Cito direttamente dell'Introduzione al Rapporto: "Per quanto concerne il confronto territoriale tra i livelli di spesa della Pubblica Amministrazione, il divario del Mezzogiorno non solo resta elevato ma è cresciuto negli anni della crisi dell'8,8%, essendo passato da 2.174,3 euro per abitante nel 2007 a 2.378,8 euro per abitante nel 2015 [...] Anche escludendo la spesa previdenziale, che di per sé produce una accentuazione del divario suddetto, l'ammontare della spesa pubblica complessiva consolidata, intesa come spesa di Amministrazioni centrali e territoriali, si presenta significativamente più basso nel Mezzogiorno: 6.573 euro per abitante nel 2015 contro i 7.327,7 euro del Centro-Nord. Per effetto delle variazioni di segno opposto registrate tra il 2007 ed il 2015 (–5,4% per il Mezzogiorno; +1,4% per il Centro-Nord), la spesa pro capite della P.A. (al netto di quella previdenziale) nell'area meridionale ha rappresentato nel 2015 l'89,7% del livello del Centro-Nord, a fronte del 96,2% registrato nel 2007. Non hanno quindi consistenza le affermazioni, anche di fonte autorevole, che accreditano il Mezzogiorno di un volume di spesa pubblica più elevato ed attribuiscono il problema della mancata crescita del Paese ad un «assistenzialismo secolare», capace di generare solo sprechi ed inefficienze".

Le retribuzioni al Sud restano basse per via della produttività più bassa.
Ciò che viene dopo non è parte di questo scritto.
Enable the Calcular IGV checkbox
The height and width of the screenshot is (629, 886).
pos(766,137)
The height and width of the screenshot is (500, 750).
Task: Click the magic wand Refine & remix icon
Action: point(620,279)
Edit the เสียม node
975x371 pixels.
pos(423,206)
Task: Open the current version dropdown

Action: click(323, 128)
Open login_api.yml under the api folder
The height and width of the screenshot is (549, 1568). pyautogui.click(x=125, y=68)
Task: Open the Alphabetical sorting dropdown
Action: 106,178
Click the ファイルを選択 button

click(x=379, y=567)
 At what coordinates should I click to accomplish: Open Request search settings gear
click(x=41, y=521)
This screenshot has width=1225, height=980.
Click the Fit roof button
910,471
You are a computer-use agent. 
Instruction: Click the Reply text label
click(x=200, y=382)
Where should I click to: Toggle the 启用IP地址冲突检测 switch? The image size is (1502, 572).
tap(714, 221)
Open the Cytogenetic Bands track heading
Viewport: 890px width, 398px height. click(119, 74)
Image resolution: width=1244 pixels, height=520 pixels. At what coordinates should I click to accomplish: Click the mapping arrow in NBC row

Anche il tasso di attività è più basso che al Centro-Nord. La Svimez cita il FMI il quale vede nel circolo vizioso bassi salari, bassa produttività, bassa competitività la causa del basso livello degli investimenti e quindi la riduzione del benessere sociale. Molti dati raccolti nel Rapporto evidenziano una certa resilienza dell'economia meridionale, ma pesano molto le regole europee del Patto di stabilità e crescita che hanno creato un altro circolo vizioso – non meno grave del primo - per cui la bassa produttività e la bassa crescita determinano un output più basso e, quindi, un minore bisogno di allentare il perseguimento dell'obiettivo a medio termine del pareggio di bilancio strutturale, alias, poca flessibilità.